Since I began these daily mantras, I have noted a marked change in the way I look and feel.  I feel stronger and healthier.  I look at the word very differently and forgive a great deal more than I would have in the past.  I have seen miraculous things come my way.  I had to be tested for the BRACA gene due to the type of cancer I have and the results came back negative.  This was wonderful news and I dropped to my knees in gratitude. For those unfamiliar with the BRACA gene, it is a gene that if carried, makes one highly susceptible to breast cancer again as well as uterine cancer.  I also just completed an MRI on my liver, because of high enzyme levels, which have coincided with my breast cancer.  We were all quite nervous that the cancer had spread to my liver, as it is one of the major organs it can move to. I am overjoyed to announce that the results came back excellent.   Thank you, I am blessed.

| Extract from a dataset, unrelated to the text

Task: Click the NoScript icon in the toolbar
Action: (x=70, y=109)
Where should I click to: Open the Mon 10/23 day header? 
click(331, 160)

Does positive attitude and affirmations have everything to do with it?  No, but I do believe it has a great deal to do with it.  We only use a very small portion of our brains and life is energy.  Everything is energy.  Einstein proved this.  So keep pushing for the good thoughts, visualize the ending outcome when you say the words, I am strong, I am healthy, I am cancer free!  Remember, when you make yourself I and your creator you, there is no freedom or manifestation.  Connecting the two and realizing that you are both I as in I am is the key to healing and freedom.


Here I am after my port catheter surgery on Friday 2/6.  Me and Hello Kitty roaring like girls!

I had my first chemo (first of 16) on 2/11.  So far so good.  I'm not nauseous (thanks to good meds) and I'm sitting here writing to all of you.  

Thank you for sharing this journey with me.  Be in faith, love, and know that miracles happen when you look up, but especially when you look within.